Sunday, June 11, 2006

 

Sun and Moon

For the first time in about a week the sun broke through the gloom today in the Northeast, and as a bonus there is a full moon tonight. What better time to test out some new digiscoping gadgets.

Gadget No. 1 is a new glass solar filter to replace the one made from cardboard and polymer film, which somehow got a hole burned in it. (Actually I know exactly how it happened. Don't ignore the precaution about placing polymer film at the back of the scope instead of the front!) The filter has a more neutral cast than the film, which was very orange. The main reason I got the filter is the upcoming transit of Mercury Nov. 8, so I've got a few months to practice focusing.

This type of filter only shows sun spots, not the orange peel surface and the prominences that some other solar filters show. I have a Coronado Personal Solar Telescope which shows some of that detail, but I've never been able to focus the thing well enough with a camera attached to get a usable photo. This isn't a great effort, but I was having difficulty pointing the scope because the sun was high overhead and a tripod with a video head isn't made to point straight up. Fortunately the sun will be lower in the sky during the Mercury transit.

Click for larger image
A few sun spots, click for larger image.

The sun shot was taken with the 40mm eyepiece attached to the Canon G6 camera, which I also used for the chipmunk shot a few weeks ago. I had to crop the image to get the sun to appear this large. For the moon shot I added new gadget No. 2, a 2x lens which, if I'm doing the calculations correctly, increases the magnification from 42x to 84x. The moon fills the entire frame at that magnification.

Click for larger image
Full moon, click for larger image.

For detailed photos of the lunar surface, it's actually better to shoot during other phases when the light is coming at an angle. At full moon with the sun shining directly onto the surface, there's less definition.

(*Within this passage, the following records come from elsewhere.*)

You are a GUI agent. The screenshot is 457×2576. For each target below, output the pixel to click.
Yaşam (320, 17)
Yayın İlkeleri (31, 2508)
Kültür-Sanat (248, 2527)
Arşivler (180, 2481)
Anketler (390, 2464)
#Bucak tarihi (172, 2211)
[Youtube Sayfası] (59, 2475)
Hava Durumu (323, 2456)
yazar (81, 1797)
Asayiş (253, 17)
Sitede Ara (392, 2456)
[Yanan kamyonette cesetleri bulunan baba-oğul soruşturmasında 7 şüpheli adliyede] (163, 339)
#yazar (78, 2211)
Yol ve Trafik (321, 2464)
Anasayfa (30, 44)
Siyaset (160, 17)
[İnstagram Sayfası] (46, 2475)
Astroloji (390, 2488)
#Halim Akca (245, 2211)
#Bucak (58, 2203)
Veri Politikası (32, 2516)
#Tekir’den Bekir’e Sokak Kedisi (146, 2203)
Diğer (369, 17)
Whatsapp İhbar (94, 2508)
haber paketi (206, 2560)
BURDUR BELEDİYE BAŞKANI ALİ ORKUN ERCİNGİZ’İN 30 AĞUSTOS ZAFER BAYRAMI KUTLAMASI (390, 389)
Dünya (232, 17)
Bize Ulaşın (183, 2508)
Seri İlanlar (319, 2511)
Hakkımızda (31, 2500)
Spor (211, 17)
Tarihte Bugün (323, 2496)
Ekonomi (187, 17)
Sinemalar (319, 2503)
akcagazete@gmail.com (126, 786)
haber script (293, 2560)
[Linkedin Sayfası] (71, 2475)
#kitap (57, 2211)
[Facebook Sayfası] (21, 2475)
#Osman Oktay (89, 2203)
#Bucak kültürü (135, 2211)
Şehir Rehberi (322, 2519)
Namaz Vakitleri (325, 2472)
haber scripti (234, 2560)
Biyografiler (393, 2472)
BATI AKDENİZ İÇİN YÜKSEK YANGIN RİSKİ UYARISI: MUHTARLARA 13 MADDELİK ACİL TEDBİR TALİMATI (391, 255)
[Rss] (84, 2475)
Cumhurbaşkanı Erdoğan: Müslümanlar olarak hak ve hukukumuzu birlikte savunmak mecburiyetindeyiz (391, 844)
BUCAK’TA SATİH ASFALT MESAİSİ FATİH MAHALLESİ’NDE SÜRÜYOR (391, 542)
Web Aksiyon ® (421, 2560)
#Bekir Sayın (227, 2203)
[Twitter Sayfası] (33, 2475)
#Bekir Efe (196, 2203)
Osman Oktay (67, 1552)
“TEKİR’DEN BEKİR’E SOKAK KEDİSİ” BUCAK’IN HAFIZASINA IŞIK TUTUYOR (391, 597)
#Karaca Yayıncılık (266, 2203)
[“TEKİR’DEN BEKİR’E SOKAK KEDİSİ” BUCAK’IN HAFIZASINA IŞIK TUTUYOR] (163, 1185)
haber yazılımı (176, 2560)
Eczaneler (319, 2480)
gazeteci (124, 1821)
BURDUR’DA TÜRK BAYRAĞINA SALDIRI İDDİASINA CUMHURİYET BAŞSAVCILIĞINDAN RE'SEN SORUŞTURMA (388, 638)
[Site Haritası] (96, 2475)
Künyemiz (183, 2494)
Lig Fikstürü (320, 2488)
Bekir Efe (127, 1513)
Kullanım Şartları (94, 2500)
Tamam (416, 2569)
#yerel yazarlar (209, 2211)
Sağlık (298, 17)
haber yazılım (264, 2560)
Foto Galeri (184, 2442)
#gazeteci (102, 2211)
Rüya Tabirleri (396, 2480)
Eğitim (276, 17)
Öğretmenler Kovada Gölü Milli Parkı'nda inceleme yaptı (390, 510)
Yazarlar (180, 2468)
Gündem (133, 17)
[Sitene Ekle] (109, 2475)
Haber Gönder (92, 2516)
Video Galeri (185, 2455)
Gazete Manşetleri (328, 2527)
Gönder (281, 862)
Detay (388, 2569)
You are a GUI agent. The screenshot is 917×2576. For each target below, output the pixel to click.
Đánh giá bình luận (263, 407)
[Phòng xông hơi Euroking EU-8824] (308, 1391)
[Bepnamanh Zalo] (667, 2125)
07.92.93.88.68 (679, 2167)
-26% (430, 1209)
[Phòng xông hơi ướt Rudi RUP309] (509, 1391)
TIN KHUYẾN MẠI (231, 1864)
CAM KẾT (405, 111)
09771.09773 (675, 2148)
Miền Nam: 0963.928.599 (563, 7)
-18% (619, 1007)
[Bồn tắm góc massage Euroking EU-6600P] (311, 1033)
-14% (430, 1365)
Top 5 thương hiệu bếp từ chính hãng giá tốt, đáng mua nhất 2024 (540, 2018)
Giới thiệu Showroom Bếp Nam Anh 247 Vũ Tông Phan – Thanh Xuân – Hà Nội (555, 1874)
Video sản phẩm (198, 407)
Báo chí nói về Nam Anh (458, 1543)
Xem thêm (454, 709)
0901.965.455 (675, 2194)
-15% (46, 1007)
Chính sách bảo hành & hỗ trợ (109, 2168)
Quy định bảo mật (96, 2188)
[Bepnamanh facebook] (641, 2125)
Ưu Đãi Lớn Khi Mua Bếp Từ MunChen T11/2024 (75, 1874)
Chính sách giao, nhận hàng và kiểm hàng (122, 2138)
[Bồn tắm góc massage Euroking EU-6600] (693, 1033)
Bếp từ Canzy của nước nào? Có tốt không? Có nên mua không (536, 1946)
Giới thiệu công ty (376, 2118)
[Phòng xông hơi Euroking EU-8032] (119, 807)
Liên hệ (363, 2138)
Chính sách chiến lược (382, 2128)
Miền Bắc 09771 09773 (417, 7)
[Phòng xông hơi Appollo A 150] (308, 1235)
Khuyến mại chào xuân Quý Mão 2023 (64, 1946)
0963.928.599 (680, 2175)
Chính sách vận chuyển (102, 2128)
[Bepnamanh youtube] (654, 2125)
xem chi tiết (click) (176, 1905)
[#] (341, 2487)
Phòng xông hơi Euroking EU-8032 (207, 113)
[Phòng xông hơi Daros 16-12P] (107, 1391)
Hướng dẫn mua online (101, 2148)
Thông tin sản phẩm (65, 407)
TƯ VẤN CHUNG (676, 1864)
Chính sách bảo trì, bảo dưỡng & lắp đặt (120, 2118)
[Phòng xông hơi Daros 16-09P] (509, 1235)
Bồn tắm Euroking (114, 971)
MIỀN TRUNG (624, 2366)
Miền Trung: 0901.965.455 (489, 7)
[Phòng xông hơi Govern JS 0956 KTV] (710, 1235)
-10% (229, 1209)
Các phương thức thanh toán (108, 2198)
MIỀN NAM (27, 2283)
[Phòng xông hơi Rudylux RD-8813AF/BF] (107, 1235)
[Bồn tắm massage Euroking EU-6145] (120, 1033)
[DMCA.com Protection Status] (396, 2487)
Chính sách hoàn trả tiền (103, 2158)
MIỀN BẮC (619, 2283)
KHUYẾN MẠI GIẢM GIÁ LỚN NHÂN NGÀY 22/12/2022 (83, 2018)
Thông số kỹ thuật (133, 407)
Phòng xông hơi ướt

I haven't yet received new gadget No. 3, which is a solar finding accessory for the telescope. I won't be burning holes in things once I get that. But other than the transit of Mercury and the occasional solar or lunar eclipse, I don't plan to point my camera at celestial objects very often. There are images from other sources that are so much better than what I can do with my gadgets. My plan is to use the digiscoping setup on birds roosting and nesting. When I have time, there are some bluebird nest boxes that I want to shoot.